Foi uma prova de habilidade, às vésperas da Rio+20, quando todos os olhos do mundo estarão voltados para o desenvolvimento sustentável. Sem dúvida, a presidenta buscou o equilíbrio entre a garantia da produção de alimentos e ao mesmo tempo a proteção ao meio ambiente, rios e florestas. É certo que o desmatamento e a pecuária nas encostas dos morros provocam erosão, diminuem a fertilidade do solo, podendo assorear rios, prejudicando os próprios agricultores. Mas tem que se considerar a produção tradicional do café e maçãs, nas encostas e do arroz nas beiras dos rios, que não podem ser descartadas simplesmente…

O Comitê Brasil em Defesa das Florestas e do Desenvolvimento Sustentável, que reúne cerca de 200 organizações ambientais, entre elas a Fundação SOS Mata Atlântica, divulgou nota declarando que o veto parcial de Dilma foi insuficiente para sanar os graves problemas do Código Florestal e as florestas continuam sob risco. Entre os pontos de preocupação estão a anistia a quem promoveu desmatamentos irregulares e a redução da proteção em áreas sensíveis, como áreas úmidas e topos de morros.

Segundo a SOS Mata Atlântica, uma das mais ativas ONGs na proteção da floresta que cobria o litoral brasileiro e hoje tem menos de 7% da área original preservada, o novo Código Florestal não garante integralmente o fim do desmatamento, a proteção dos manguezais e a recomposição das áreas desmatadas antes de 2008. Para André Lima, consultor jurídico da Fundação, “o Brasil está de luto pelas florestas, mas mantém firme o engajamento no movimento em prol da conservação ambiental”.

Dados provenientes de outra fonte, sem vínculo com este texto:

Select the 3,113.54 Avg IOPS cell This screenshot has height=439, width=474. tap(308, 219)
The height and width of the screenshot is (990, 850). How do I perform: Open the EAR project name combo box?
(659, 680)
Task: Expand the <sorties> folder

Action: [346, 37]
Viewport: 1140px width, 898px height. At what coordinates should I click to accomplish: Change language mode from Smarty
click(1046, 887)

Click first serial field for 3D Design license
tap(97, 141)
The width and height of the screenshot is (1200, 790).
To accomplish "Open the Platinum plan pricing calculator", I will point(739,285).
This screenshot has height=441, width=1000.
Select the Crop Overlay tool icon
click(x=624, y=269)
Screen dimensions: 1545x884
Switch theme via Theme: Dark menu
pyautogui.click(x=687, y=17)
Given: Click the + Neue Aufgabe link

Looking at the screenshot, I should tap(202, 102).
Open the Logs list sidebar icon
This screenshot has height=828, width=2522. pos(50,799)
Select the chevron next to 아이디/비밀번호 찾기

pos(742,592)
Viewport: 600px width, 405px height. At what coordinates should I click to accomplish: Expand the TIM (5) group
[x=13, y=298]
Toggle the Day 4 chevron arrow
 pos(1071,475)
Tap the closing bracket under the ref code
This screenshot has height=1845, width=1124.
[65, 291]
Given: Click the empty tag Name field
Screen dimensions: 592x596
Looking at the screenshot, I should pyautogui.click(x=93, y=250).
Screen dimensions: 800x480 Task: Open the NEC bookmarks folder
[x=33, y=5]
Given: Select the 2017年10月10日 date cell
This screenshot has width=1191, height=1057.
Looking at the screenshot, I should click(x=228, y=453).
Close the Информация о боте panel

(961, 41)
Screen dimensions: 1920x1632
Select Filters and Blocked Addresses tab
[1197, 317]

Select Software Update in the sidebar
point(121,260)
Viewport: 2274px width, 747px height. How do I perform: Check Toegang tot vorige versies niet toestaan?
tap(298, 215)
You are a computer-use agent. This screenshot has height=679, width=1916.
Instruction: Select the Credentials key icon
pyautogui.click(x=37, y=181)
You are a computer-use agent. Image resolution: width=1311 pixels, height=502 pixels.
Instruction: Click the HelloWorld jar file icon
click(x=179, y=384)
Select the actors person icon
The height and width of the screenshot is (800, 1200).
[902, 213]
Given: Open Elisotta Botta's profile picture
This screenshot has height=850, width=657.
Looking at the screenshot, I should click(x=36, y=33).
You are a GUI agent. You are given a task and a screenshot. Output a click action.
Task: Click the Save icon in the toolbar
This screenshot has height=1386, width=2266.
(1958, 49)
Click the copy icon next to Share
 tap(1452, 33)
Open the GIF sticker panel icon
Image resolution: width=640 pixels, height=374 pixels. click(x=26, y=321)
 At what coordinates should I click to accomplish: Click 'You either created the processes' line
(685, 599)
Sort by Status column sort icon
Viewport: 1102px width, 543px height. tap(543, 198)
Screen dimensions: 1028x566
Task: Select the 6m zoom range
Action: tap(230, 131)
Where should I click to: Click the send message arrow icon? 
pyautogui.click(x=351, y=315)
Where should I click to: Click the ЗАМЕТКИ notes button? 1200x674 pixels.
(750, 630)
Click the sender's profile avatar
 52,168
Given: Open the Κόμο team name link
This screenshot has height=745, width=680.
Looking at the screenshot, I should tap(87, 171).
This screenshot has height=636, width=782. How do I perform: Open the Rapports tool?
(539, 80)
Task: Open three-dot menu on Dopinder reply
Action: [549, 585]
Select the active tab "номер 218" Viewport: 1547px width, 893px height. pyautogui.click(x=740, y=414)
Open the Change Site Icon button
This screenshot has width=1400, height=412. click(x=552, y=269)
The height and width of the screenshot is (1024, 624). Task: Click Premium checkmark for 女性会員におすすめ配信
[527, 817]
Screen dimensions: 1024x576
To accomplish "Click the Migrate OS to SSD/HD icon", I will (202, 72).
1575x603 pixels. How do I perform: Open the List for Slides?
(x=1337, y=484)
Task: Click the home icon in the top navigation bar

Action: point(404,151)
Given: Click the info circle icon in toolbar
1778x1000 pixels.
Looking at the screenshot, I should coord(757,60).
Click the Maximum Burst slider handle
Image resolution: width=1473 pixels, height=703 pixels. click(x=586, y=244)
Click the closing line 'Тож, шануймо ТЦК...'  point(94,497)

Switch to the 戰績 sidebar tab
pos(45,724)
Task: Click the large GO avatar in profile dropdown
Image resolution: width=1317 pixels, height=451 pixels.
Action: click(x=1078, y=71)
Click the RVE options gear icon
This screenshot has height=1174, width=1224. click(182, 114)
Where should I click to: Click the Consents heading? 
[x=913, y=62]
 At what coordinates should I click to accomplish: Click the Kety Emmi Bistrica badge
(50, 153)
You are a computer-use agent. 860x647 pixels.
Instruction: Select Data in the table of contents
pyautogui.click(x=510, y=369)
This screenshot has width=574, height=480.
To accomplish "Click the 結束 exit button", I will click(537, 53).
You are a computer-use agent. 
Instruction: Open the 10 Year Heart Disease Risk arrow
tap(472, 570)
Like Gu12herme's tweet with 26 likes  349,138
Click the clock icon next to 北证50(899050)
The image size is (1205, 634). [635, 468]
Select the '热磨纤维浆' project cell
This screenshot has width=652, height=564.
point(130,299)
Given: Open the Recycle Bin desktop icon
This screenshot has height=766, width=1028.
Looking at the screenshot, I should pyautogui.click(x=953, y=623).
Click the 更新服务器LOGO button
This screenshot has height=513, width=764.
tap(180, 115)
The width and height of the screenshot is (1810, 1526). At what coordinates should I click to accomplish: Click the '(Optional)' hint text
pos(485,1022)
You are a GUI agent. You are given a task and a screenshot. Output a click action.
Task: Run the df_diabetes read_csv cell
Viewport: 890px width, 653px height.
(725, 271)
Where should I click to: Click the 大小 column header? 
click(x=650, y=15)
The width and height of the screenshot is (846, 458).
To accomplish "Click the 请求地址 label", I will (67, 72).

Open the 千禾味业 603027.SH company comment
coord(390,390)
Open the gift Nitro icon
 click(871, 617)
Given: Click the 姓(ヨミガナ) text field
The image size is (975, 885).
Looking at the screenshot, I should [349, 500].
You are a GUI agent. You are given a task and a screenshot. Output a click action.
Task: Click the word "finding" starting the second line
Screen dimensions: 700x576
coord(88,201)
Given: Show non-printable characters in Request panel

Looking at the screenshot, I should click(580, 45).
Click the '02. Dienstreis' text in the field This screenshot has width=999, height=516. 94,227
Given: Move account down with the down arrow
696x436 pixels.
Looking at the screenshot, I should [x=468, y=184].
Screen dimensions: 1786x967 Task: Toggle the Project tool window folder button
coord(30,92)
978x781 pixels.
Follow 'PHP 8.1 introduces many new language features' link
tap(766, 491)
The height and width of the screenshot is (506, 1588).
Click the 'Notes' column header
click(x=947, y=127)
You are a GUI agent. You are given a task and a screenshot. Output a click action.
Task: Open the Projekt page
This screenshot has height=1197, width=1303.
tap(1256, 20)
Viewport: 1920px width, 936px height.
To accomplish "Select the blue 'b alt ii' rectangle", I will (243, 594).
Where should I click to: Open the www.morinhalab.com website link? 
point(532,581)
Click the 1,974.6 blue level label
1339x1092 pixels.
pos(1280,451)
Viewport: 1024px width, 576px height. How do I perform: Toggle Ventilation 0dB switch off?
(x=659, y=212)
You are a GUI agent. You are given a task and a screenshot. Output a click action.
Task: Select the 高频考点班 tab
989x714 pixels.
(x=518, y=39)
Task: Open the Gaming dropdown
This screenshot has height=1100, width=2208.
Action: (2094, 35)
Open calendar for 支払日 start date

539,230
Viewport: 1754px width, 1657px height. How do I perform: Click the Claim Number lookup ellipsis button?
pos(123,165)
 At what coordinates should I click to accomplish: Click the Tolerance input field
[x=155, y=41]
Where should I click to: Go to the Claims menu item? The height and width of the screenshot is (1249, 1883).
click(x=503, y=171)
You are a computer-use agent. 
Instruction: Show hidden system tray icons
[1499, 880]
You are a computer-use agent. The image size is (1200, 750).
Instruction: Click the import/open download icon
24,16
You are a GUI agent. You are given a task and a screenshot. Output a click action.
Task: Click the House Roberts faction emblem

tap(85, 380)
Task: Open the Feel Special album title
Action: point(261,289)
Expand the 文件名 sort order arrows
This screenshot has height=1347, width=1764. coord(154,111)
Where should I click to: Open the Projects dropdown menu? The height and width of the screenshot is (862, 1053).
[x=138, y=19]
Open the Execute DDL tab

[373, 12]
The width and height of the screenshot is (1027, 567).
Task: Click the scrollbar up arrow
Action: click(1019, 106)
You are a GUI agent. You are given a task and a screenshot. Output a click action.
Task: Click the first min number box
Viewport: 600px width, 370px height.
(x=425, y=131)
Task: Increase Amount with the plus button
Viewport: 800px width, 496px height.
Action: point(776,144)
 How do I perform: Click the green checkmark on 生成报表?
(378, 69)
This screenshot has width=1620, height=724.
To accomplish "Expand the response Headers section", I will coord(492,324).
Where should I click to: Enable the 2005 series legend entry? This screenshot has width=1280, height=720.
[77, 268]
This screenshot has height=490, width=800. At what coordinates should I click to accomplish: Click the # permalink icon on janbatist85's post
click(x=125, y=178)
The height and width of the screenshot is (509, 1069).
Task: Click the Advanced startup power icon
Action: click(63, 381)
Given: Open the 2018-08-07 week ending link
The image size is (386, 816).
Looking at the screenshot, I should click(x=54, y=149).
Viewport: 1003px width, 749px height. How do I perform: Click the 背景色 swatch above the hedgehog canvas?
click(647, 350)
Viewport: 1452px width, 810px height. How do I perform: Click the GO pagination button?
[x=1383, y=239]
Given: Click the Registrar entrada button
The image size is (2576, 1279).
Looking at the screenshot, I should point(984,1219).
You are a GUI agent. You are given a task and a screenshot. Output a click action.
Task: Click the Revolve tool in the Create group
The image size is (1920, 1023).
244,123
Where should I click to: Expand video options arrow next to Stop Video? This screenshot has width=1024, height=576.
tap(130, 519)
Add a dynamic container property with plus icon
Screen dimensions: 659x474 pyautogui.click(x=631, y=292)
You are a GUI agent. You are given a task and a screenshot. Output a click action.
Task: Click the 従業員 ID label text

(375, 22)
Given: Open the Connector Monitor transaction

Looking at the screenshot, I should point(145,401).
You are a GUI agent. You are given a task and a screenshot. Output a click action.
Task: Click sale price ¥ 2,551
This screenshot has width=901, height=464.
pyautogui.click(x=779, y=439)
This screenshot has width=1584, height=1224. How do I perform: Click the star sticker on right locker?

A verdade é que os vetos da presidenta Dilma e as 44 mudanças da Medida Provisória no Código Florestal não têm unanimidade de opiniões. Entidades internacionais como WWF e Greenpeace, que preconizavam o veto total ao novo Código, consideram que foram atendidos muito mais os interesses dos ruralistas do que dos ambientalistas. Para o presidente da Associação Brasileira de Ciência Ecológica e Conservação, o professor da UNICAMP Thomas Lewinsohn, é preciso preservar o capital natural do Brasil, para as próximas gerações. Para isto, seria necessário superar a polarização entre ruralistas e ambientalistas e incorporar a ciência no debate. Uma massa crítica gerada nas universidades pouco foi ouvida na formulação do novo Código Florestal.